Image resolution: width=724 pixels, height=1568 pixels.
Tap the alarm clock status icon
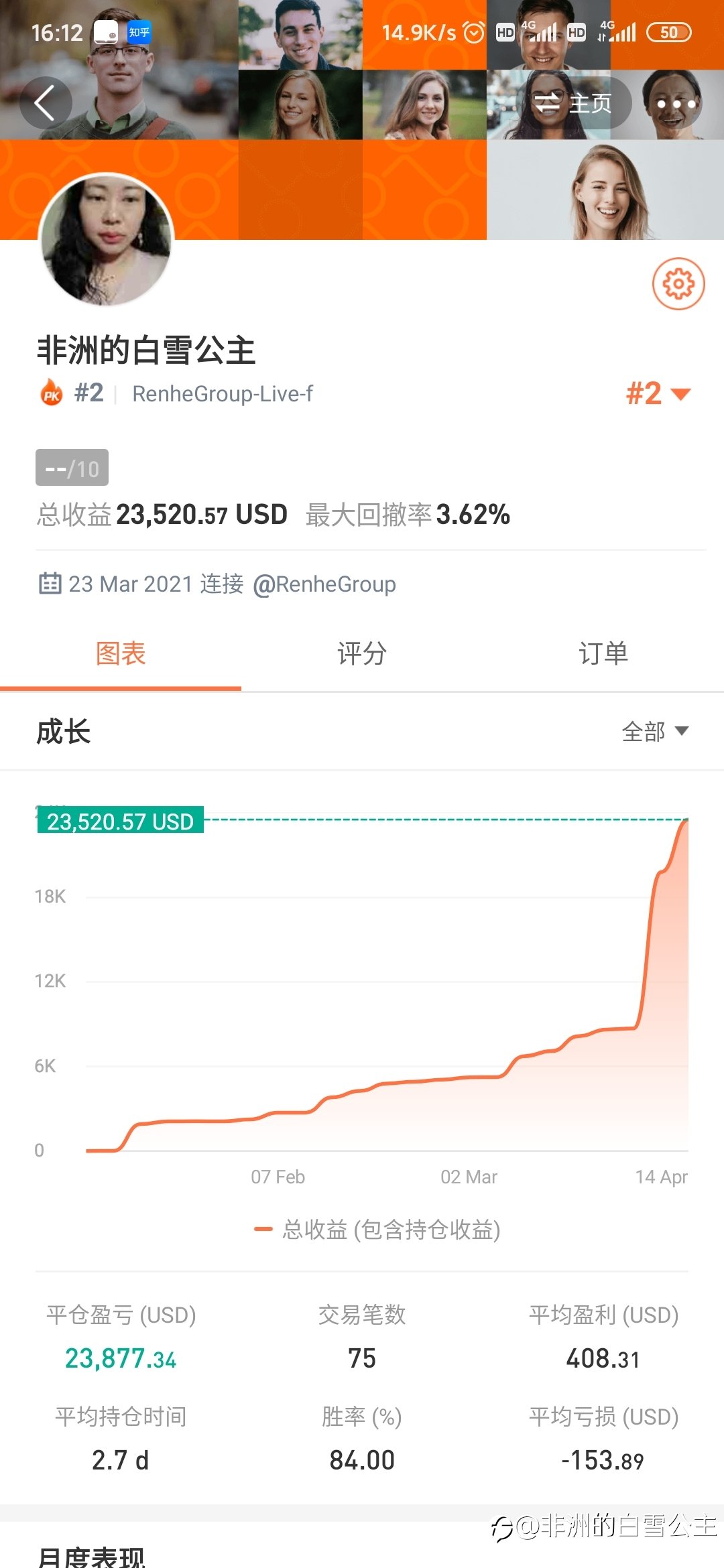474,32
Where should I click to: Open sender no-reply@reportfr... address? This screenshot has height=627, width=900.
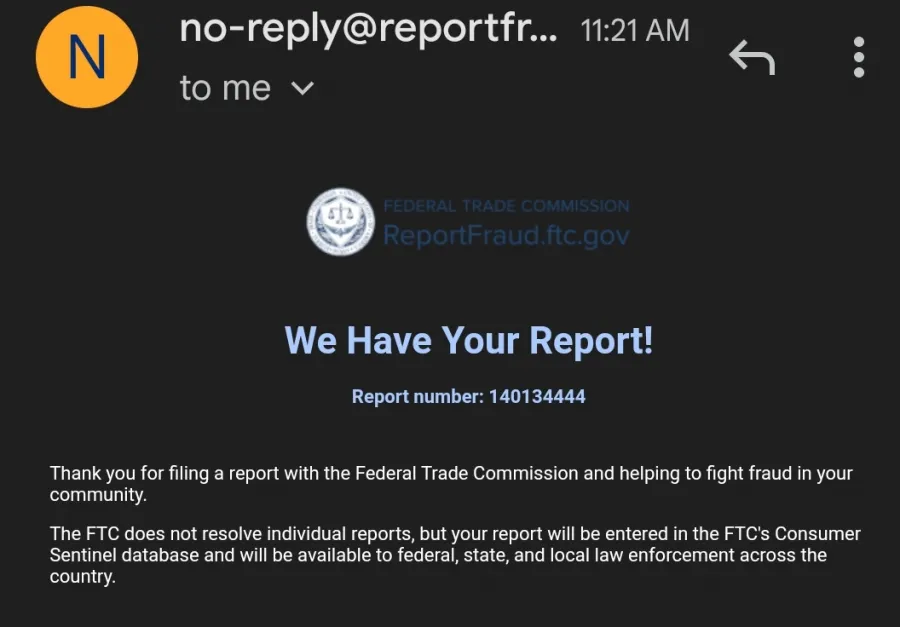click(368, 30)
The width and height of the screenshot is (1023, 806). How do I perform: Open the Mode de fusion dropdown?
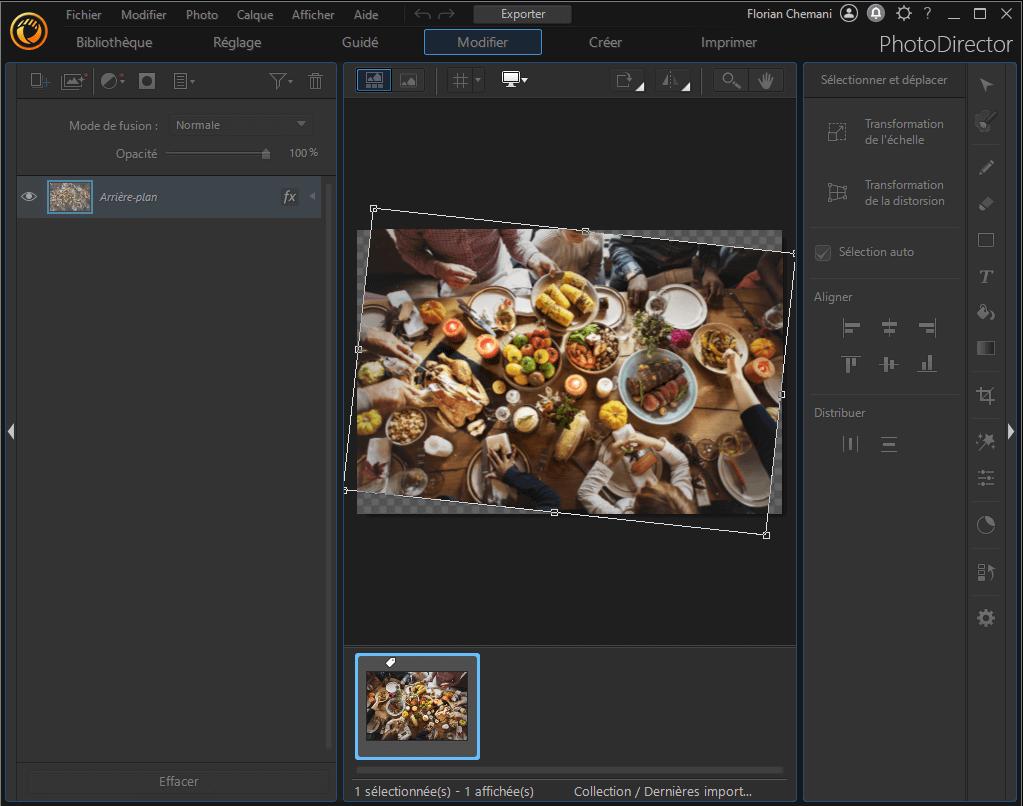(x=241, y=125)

····················

Task goal | Find the line with "The width and". Reproduce it and every line after it through the last line above exactly, leaving out the pictures.

Answer to this exercise |
The width and height of the screenshot is (1023, 806). How do I perform: Open the Mode de fusion dropdown?
(x=241, y=125)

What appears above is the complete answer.